Racismo permeia as escolas

Por: Priscilla Borges

 

Quando ainda era uma criança, Alisson Jeferson das Neves, de 24 anos, teve de provar que tirava notas boas porque era estudioso, não porque “colava” de algum colega. Precisou provar que era grande e parecia mais velho por causa da genética não porque era repetente. Foi colocado frente a frente com uma coleguinha para que ela tocasse nele e não tivesse mais “nojo” do amiguinho. A necessidade era provar que os dois só tinham tons de pele diferentes.

 

A cena que não sai da cabeça de Alisson há 20 anos (ele tinha apenas quatro quando isso aconteceu) e não é rara nas escolas brasileiras. Pesquisa realizada pela Rede de Informação Tecnológica Latino Americana (Ritla) com quase 10 mil estudantes de escolas públicas do Distrito Federal mostra que o racismo contamina o ambiente escolar. Mais da metade (55,7%) dos alunos admite ter visto situações de discriminação racial no colégio.

 

As formas são variadas. Apelidos pejorativos, piadas preconceituosas, olhares desconfiados, exclusão do convívio social com o grupo. A coordenadora do estudo, Míriam Abramovay, conta que os apelidos dados aos negros impressionam. “Quase sempre eles são relacionados ao que os jovens consideram como ruim. Zé Pequeno (o traficante do filme Cidade de Deus), preto de macumba, negro safado, chocolate podre, endiabrado, galinha preta de macumba, preta fedida. São todos muito fortes”, afirma.

 

Miriam lembra que esse tipo de inferiorização não pode ser considerado uma brincadeira. “Às vezes, o conceito de brincadeira leva ao silêncio. E a escola é um ambiente privilegiado para combater o racismo”, afirma. A pesquisadora lembra que a discriminação carrega uma violência simbólica e provoca inúmeras situações de constrangimento e exclusão, que prejudicam o desempenho escolar.

 

Alisson conta que ele revertia cada ato de preconceito a seu favor. “Não me abatia fácil”, diz. “Sempre tive vontade de mudar. Fui um bom aluno. Minha mãe criou a gente sozinha. Ela trabalhava como empregada doméstica, então a gente se criou sozinho mesmo. Nunca me envolvi com crime ou drogas, sempre fui exemplo. Falo de boca cheia que sou um negro vencedor. Perdi muitos amigos, meu irmão está preso. Queria uma vida diferente”, conta.

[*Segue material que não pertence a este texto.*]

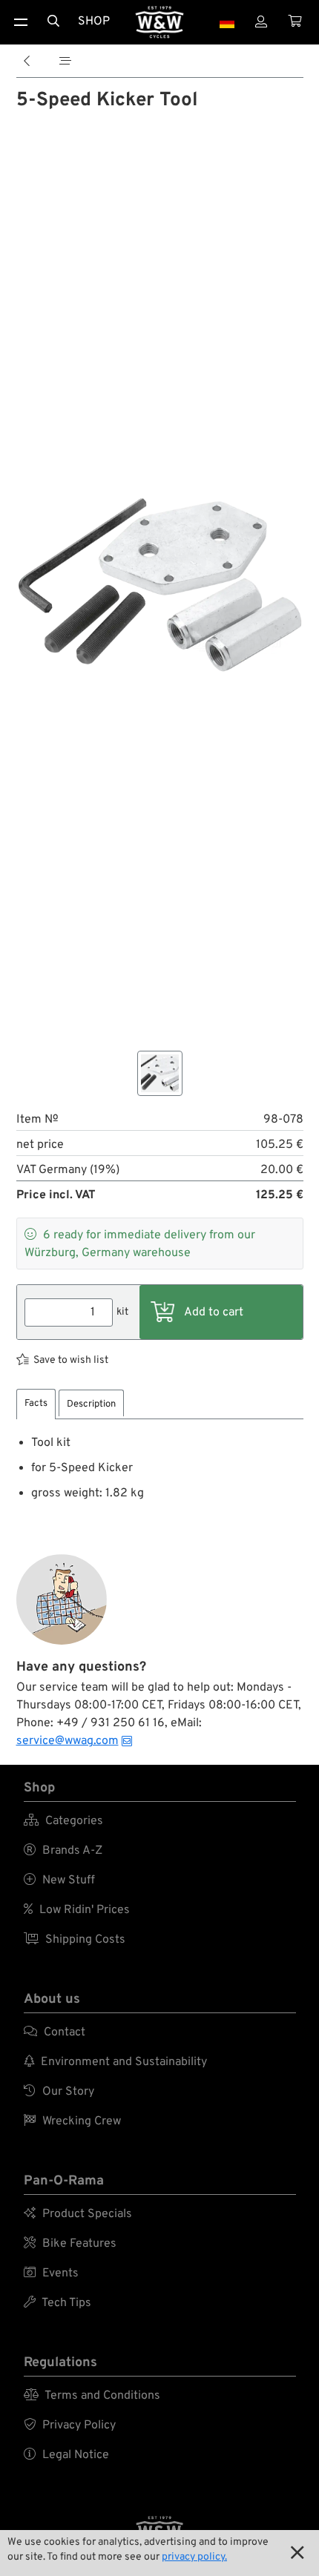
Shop (94, 21)
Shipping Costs (74, 1939)
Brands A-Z (63, 1850)
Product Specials (78, 2214)
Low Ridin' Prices (77, 1910)
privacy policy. (194, 2557)
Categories (63, 1821)
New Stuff (59, 1880)
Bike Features (70, 2243)
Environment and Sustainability (115, 2062)
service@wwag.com (67, 1741)
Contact (54, 2032)
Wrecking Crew (72, 2121)
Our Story (59, 2091)
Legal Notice (66, 2455)
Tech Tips (57, 2303)
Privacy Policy (70, 2425)
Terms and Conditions (92, 2395)
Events (51, 2273)
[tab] (36, 1404)
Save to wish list (70, 1360)
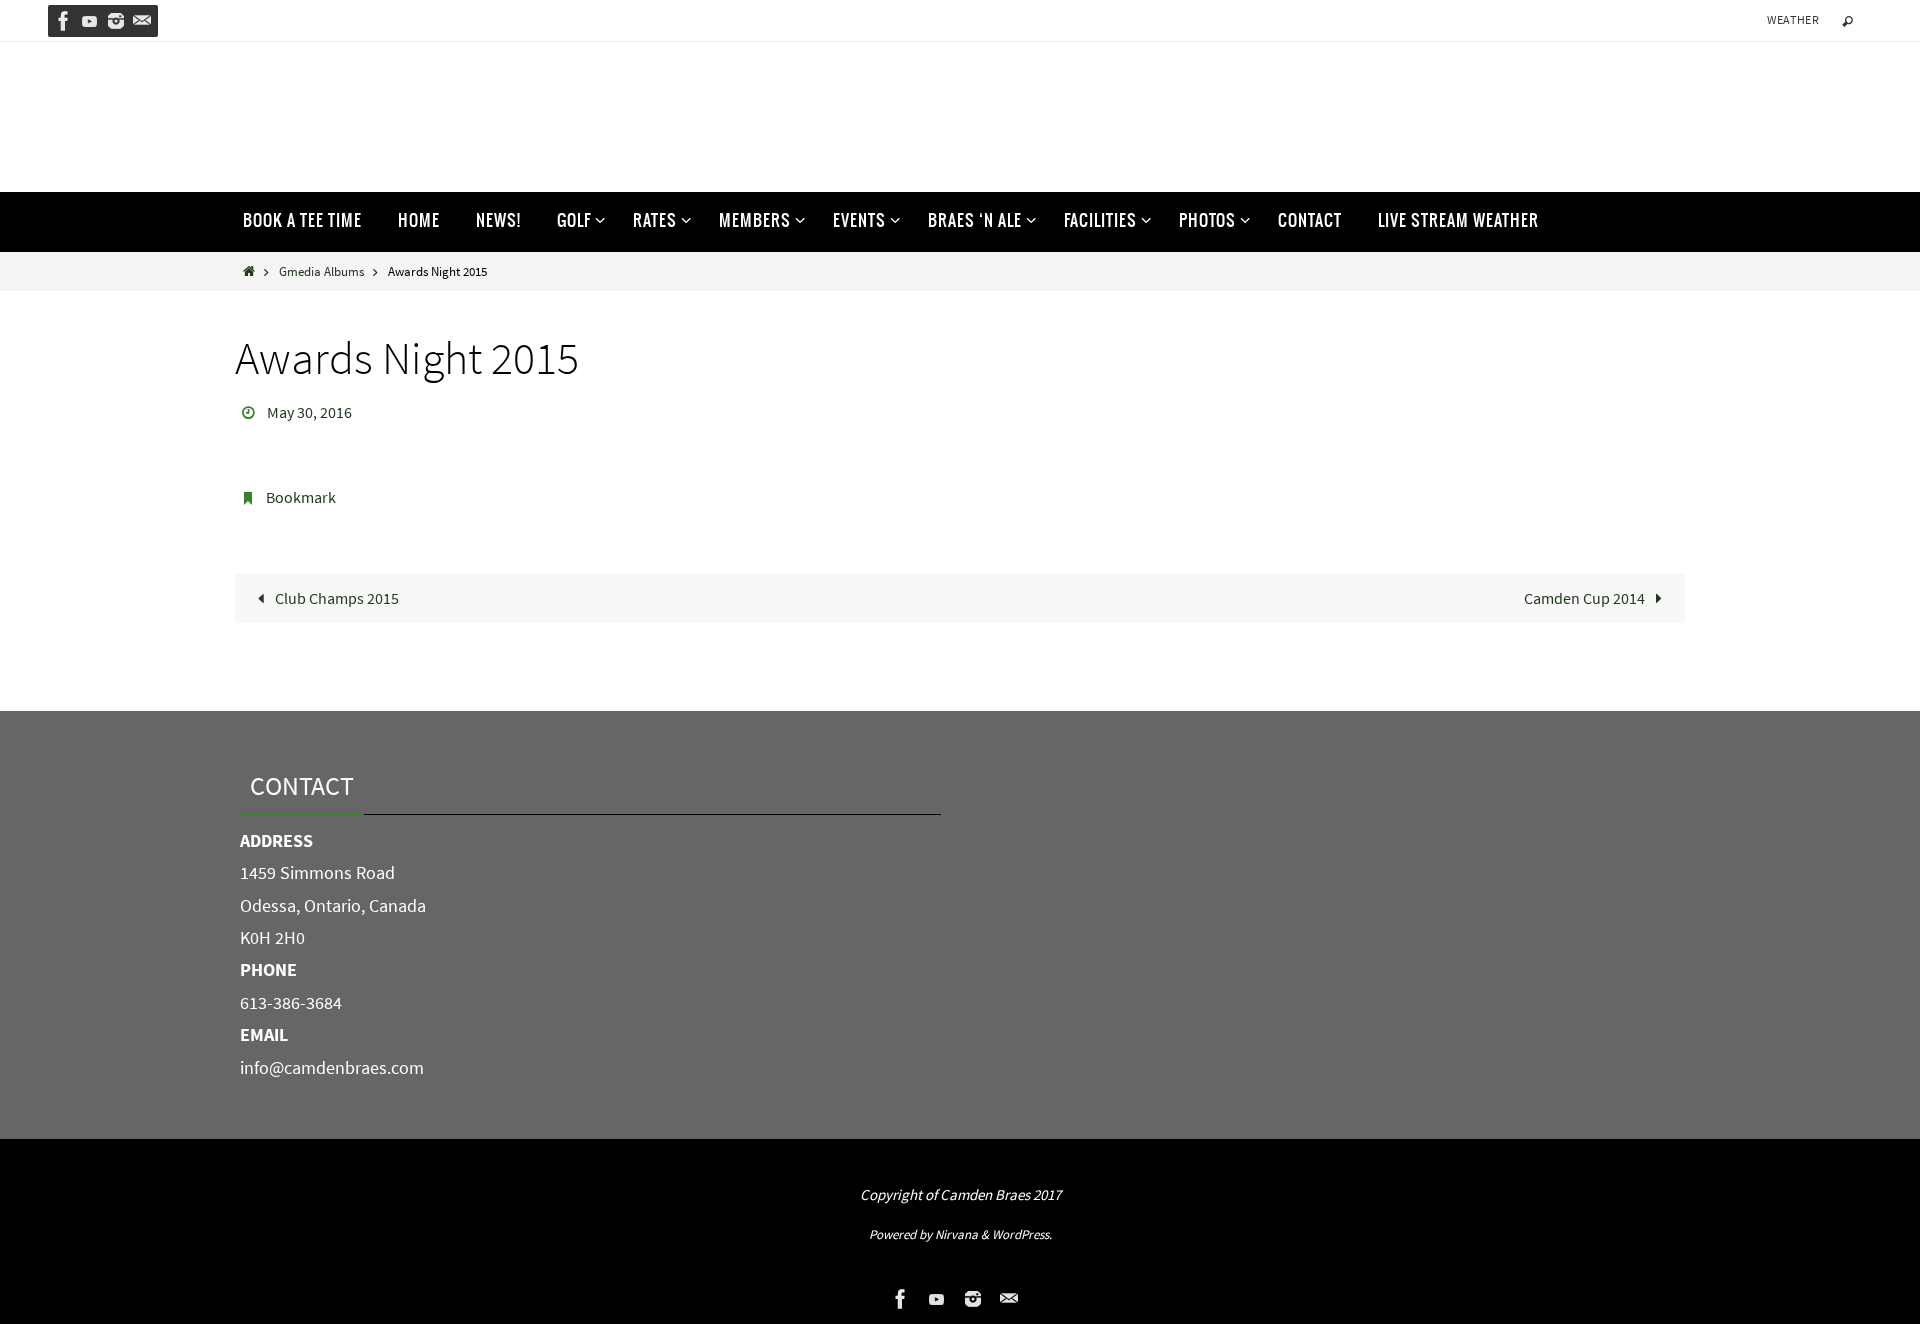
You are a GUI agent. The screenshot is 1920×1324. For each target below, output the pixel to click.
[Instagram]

O estudante do 5º semestre de Educação Física conseguiu. No ensino médio, já era um menino consciente e envolvido na luta por direitos dos negros. Pelo movimento hip hop, se envolveu com projetos em organizações não-governamentais. Atuou no grêmio estudantil na escola e se destacou. Com autoestima elevada, queria chegar ao ensino superior e não passar pelo que a mãe passou.

 

Alisson estuda na Universidade Católica de Brasília. O curso, que é caro, é pago pelo Instituto Ayrton Senna, para onde trabalha hoje como agente técnico de formação juvenil. Antes disso, foi segurança em festas, auxiliar de pedreiro e ajudante de mudanças. “Senti muito preconceito e recebi muita porta na cara”, lembra. Mas não ligava. Tudo o que conseguia guardava para pagar a faculdade. “Passei fome, não comprava nenhuma apostila ou livro. Fui o primeiro da família a chegar à faculdade. Demorou muito tempo para eu me reconhecer. Hoje, ajudo os outros”, conta.

 

Danielle Valverde, especialista em educação do Fundo das Nações Unidas para Educação para a Mulher (Unifem), acredita que a educação tem um papel fundamental para mudar a trajetória de discriminação e preconceito nas escolas. Por isso, ressalta a importância de garantir o cumprimento da lei que obriga a inclusão de história e cultura afrobrasileira nos currículos escolares.

“Temos de mostrar para os alunos a verdadeira formação social da população brasileira. A desconstrução do racismo passa pelos bancos escolares. Na medida em que as escolas adotarem uma política que, de fato, apresente uma nova compreensão desses povos na formação da sociedade, conseguiremos desconstruir o racismo”, defende.